▶ [Task prompt] Render the material below as a JSON list of strings, one string per line, with blank lines omitted. Leave the pictures out of the list.

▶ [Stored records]
------------------------------------------------------------------------

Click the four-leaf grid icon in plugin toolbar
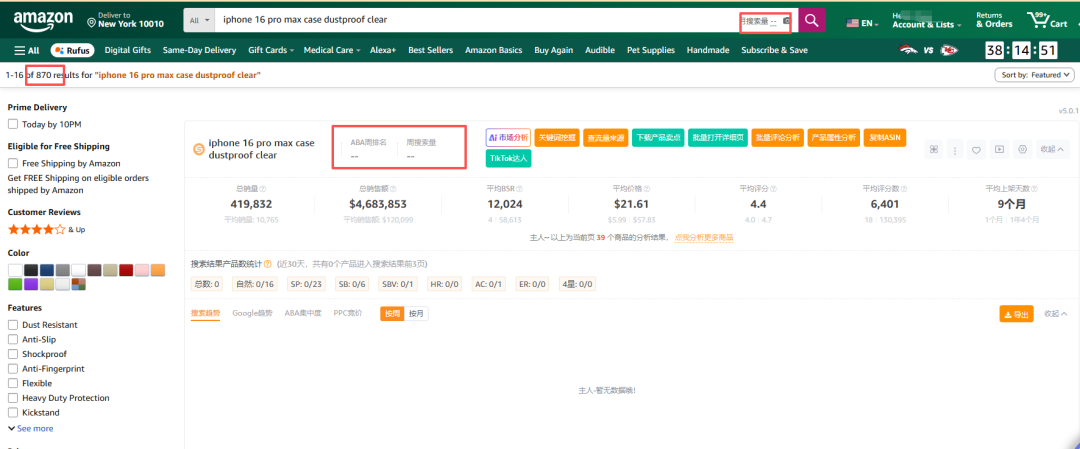The image size is (1080, 449). click(x=932, y=150)
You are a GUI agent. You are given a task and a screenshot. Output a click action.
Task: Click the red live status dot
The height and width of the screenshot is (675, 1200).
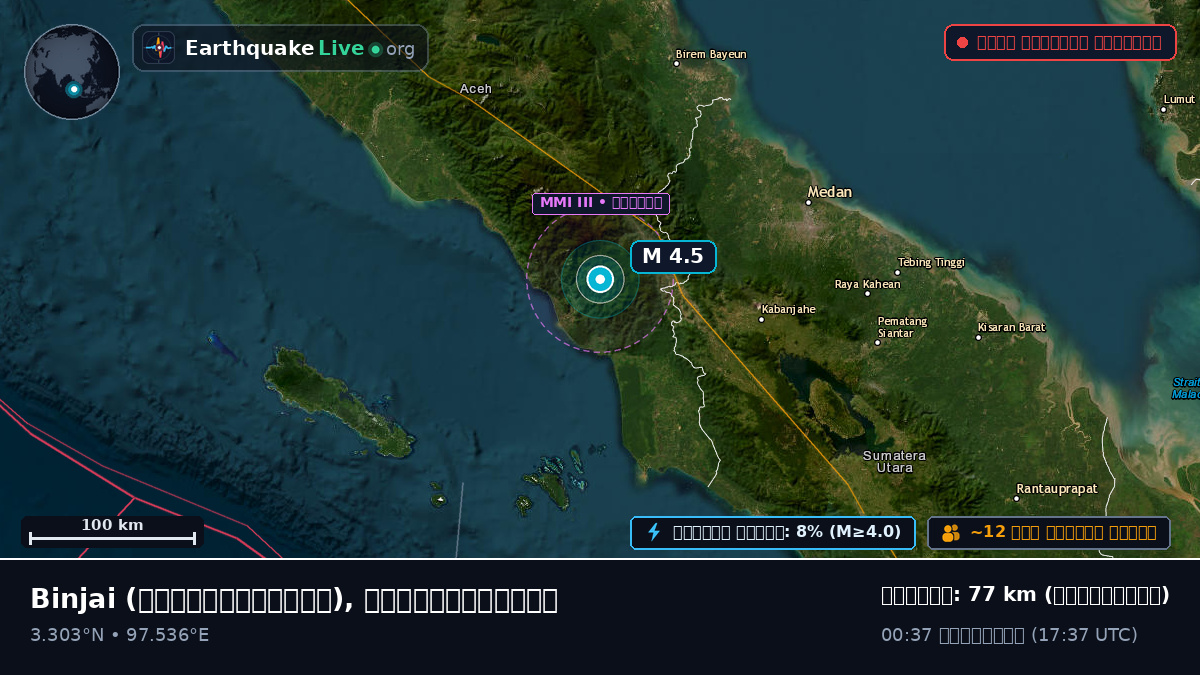point(962,43)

------------------------------------------------------------------------

▶ [Completed task]
[
  "Click the four-leaf grid icon in plugin toolbar",
  "The image size is (1080, 449). click(x=932, y=150)",
  "You are a GUI agent. You are given a task and a screenshot. Output a click action.",
  "Task: Click the red live status dot",
  "The height and width of the screenshot is (675, 1200).",
  "point(962,43)"
]